Society | GASTKOMMENTAR

Ben arrivato, indispensabile Schwa!

Lo "scevà" o semplicemente ə è una lettera dell'alfabeto fonetico che permette di rivolgersi a una moltitudine mista. Perché non usarla?
schwa
Foto: web

Ebbene sì, l’ho fatto: ho usato la piccola e rovesciata, cioè il simbolo fonetico schwa nel Gastkommentar pubblicato la settimana scorsa su salto.bz. Per la prima volta in un pezzo scritto e pubblicato, ma lo uso da diversi mesi anche nel parlato, sia in discorsi pubblici che in dialoghi privati. Mi piace. In modo scorrevole riesco a indirizzarmi davvero a tutte le persone alle quali mi rivolgo e coinvolgerle. Molto utile anche in famiglia: facilita la conversazione con due figli e una figlia (soprattutto l’adolescente così non può più sentirsi esonerata da eventuali richieste, perché formulate con il maschile sovraesteso).

Per chi ancora non lo conoscesse, lo schwa, scevà o semplicemente ə è una lettera dell’alfabeto fonetico che nella sua pronuncia si pone fra E e A. In Italia è particolarmente diffusa nella lingua napoletana e quella piemontese, come anche in altri dialetti. Risposta della sociolinguista Vera Gheno a una persona che ha espresso il suo disagio nell’uso del maschile e del femminile a cui l’italiano la costringeva, lo schwa permette di rivolgersi a una moltitudine mista e indefinita. Ovvero: sostituisce il maschile sovraesteso con una forma che permette l’identificazione di molte altre persone oltre appunto quelle di genere maschile.

Per essere una lettera così piccola e dal suono piuttosto indefinito, per essere una sperimentazione linguistica che include anziché togliere, sono sorprendenti le enormi resistenze e critiche tra linguistə reali e da tastiera.

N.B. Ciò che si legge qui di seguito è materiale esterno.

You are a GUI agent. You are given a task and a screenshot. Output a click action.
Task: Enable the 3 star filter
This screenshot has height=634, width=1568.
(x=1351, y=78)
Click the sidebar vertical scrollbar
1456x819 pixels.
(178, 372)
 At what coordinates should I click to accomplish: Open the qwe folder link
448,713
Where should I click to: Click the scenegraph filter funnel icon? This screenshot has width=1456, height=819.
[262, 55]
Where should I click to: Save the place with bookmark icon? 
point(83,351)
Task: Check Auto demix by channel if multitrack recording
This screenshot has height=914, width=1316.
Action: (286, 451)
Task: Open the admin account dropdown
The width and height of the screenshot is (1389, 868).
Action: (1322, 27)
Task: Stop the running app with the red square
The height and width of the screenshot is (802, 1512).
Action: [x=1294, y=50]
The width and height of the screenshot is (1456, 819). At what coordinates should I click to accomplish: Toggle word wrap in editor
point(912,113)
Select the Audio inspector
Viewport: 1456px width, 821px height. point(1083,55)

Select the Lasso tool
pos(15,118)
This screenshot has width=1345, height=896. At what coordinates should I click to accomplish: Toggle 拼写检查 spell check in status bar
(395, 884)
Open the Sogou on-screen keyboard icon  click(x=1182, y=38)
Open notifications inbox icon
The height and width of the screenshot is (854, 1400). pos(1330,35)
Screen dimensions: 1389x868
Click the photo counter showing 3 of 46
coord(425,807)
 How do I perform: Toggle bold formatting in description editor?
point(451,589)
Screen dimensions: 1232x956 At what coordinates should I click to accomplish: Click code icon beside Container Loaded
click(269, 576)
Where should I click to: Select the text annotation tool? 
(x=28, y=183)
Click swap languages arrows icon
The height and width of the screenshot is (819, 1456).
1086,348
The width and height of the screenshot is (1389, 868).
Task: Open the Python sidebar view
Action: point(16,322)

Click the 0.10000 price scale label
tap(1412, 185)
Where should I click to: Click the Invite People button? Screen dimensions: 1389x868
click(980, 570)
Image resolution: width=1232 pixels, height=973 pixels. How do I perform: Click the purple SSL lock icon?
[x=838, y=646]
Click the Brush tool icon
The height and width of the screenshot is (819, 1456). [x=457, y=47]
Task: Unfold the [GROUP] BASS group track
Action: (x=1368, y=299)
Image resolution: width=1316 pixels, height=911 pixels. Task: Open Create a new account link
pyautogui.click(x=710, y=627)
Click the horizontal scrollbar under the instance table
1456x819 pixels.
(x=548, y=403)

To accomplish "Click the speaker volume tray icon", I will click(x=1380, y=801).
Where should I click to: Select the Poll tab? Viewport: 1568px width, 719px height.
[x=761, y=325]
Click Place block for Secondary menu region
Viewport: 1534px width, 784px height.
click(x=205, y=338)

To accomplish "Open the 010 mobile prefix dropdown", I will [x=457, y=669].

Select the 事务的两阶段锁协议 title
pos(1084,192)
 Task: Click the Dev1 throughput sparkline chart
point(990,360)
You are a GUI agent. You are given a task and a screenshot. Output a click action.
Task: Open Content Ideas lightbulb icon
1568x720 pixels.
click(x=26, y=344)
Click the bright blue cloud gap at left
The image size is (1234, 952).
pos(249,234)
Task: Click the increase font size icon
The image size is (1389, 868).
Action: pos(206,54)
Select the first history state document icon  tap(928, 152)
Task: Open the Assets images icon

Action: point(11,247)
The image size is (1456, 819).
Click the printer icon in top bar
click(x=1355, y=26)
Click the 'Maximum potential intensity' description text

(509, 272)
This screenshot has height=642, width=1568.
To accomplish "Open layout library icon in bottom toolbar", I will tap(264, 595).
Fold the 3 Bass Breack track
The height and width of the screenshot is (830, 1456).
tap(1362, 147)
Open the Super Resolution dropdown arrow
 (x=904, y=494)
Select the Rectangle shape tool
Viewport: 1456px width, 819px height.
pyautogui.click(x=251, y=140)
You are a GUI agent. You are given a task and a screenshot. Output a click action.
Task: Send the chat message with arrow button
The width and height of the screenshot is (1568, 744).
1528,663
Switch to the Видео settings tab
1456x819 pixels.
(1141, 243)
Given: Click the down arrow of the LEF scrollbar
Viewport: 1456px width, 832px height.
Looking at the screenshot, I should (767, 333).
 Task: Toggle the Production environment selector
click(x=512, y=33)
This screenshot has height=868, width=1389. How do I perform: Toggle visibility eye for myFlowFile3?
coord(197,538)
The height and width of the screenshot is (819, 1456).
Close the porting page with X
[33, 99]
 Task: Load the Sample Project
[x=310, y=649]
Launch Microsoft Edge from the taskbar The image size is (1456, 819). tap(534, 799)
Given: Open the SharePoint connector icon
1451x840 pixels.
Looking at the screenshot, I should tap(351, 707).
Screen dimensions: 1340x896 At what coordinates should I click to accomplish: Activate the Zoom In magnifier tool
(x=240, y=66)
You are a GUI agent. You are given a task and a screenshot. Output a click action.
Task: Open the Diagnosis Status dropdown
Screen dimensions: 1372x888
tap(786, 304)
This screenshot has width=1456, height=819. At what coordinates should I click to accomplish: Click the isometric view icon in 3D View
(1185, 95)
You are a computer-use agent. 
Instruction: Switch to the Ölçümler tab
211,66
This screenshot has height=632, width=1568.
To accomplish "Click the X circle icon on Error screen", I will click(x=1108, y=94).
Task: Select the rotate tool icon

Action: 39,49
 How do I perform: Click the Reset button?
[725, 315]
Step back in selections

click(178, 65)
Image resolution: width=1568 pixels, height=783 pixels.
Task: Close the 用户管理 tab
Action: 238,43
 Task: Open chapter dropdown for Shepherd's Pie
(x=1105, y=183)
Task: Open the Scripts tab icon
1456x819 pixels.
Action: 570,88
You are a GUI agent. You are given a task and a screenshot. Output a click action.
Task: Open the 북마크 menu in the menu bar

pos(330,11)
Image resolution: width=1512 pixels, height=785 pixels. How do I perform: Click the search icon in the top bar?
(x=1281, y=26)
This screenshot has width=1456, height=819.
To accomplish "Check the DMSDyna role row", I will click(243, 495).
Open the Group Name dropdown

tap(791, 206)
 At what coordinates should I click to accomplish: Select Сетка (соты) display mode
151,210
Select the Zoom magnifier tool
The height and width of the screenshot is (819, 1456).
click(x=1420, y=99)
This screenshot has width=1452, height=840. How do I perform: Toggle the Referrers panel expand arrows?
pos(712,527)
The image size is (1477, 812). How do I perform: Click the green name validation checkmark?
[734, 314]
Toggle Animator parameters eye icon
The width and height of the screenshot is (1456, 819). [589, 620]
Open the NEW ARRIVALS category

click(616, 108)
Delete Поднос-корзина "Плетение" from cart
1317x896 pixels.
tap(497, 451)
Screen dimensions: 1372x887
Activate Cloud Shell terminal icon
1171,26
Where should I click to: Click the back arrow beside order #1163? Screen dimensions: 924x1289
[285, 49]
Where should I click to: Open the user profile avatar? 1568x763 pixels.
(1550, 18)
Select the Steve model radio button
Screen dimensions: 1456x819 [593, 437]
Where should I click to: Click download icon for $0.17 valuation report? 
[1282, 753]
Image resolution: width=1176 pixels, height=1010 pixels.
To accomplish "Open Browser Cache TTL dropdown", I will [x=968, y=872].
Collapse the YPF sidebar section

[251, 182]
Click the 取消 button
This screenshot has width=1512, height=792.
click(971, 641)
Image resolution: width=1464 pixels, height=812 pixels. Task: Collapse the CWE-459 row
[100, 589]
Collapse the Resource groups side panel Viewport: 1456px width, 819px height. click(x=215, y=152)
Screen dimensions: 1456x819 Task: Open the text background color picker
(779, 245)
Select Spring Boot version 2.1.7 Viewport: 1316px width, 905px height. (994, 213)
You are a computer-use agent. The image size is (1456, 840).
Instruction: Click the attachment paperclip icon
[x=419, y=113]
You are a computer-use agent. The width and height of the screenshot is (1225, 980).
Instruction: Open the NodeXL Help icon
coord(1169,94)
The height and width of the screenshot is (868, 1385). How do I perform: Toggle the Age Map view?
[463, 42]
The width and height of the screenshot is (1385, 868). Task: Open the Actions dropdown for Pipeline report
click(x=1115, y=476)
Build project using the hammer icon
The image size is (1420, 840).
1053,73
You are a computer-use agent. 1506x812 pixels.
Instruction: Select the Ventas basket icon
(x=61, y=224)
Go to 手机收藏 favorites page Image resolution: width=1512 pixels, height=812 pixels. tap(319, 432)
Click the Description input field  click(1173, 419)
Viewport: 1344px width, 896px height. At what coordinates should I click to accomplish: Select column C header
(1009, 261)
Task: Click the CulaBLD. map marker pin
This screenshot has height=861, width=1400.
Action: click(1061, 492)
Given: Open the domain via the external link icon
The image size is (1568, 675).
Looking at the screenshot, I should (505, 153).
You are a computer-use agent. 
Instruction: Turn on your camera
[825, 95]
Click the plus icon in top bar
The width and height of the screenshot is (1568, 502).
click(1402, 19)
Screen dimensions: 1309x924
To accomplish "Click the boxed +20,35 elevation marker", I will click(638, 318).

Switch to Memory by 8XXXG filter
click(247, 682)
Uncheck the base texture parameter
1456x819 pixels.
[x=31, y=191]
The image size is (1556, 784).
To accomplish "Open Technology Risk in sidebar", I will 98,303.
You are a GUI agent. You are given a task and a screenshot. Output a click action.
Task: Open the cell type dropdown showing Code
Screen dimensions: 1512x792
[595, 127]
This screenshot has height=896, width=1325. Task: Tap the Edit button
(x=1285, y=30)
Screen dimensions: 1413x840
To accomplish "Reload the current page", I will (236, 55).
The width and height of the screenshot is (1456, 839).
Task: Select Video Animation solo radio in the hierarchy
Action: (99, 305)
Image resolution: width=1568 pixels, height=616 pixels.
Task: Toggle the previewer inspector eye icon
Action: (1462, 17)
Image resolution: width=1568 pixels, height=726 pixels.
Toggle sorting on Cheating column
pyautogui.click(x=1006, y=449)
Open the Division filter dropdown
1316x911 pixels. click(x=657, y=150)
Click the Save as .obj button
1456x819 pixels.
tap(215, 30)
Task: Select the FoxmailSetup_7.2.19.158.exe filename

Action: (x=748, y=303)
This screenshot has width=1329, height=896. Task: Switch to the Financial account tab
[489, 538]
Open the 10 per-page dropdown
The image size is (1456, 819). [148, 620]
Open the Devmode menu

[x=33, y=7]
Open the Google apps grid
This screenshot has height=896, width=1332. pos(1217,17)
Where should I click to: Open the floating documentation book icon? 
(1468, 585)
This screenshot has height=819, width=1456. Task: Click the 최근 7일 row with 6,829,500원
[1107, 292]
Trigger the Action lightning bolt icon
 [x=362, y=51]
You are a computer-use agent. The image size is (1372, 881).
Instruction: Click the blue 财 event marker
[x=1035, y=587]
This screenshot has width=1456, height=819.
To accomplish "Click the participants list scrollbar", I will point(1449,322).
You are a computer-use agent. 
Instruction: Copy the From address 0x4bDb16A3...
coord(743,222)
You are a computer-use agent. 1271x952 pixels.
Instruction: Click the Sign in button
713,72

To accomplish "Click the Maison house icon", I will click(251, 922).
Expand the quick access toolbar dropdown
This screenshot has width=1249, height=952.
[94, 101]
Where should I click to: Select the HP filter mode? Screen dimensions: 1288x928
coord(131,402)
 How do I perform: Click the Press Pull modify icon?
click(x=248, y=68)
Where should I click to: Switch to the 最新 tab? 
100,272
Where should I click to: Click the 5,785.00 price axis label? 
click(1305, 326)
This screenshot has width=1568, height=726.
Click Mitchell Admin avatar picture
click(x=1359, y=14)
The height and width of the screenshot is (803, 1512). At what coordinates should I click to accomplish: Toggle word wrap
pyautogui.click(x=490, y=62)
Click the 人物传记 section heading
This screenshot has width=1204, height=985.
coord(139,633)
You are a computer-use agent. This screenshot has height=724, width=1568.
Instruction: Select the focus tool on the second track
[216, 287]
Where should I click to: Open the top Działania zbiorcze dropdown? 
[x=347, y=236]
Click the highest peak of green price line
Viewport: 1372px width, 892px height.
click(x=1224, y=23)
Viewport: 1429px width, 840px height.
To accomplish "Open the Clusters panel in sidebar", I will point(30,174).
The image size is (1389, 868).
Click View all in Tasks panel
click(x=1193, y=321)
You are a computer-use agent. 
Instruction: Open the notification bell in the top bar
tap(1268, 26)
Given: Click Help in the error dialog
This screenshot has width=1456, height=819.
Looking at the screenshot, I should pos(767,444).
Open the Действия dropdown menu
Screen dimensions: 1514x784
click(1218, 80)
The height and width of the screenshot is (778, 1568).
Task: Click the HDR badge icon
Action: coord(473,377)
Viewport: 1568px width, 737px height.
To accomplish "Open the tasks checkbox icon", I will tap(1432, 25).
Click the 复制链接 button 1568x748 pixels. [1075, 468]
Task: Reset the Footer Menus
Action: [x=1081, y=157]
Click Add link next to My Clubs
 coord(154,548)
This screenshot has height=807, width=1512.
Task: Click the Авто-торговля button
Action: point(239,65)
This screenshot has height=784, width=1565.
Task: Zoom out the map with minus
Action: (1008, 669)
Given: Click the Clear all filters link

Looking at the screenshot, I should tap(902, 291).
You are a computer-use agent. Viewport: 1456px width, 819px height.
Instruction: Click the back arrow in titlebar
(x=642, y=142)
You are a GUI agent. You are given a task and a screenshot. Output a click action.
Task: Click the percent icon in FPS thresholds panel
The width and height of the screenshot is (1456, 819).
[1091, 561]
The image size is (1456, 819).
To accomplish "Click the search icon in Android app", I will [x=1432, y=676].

Fa tanta paura la perdita del privilegio di continuare a parlare (e scrivere) nel proprio genere come sovraesteso, che per una volta progressistə e tradizionalistə, destra e sinistra, Guelfi e Ghibellini fanno tuttə fronte comune. O forse non è solo questa volta, piuttosto la stessa dinamica di sempre quando andiamo ad analizzare la piramide del potere di una società patriarcale: in cima pochi uomini bianchi, cisgender, etero, abili e benestanti che decidono della vita delle donne, del lavoro di cura che erogano, della loro capacità riproduttiva e, tra le tante cose, anche di come si devono identificare nel linguaggio. A seguire poi quegli uomini forse un pochino meno benestanti o abili ma pur sempre tronfi della loro superiorità nello spiegare che non c’è bisogno di un linguaggio inclusivo, che lo schwa non si può vedere/sentire/capire/scrivere. Pronti a sminuire la necessità di un linguaggio inclusivo “perché ci sono cose più importanti”, pronti a fermarsi alla forma senza badare al contenuto, pronti a urlare alla morte della lingua italiana mentre cliccano "un like su un post nei social", pronti a “evitiamo di parlarne” perché potrebbe distogliere l’attenzione dalla lotta per le pari opportunità (what?).

Ma il solo fatto che l’utilizzo o meno di questa minuscola letterina dalle implicazioni enormi comporta un polverone di dibattito, ne mostra l’indispensabilità. E così, mentre continuo a sperimentare con l’italiano per trovare un modo di espressione che mi faccia sentire a mio agio e in sintonia con le persone che mi circondano, vi saluto tuttə con Giulia Blasi: “Finché non vedi il patriarcato, il patriarcato sei tu”.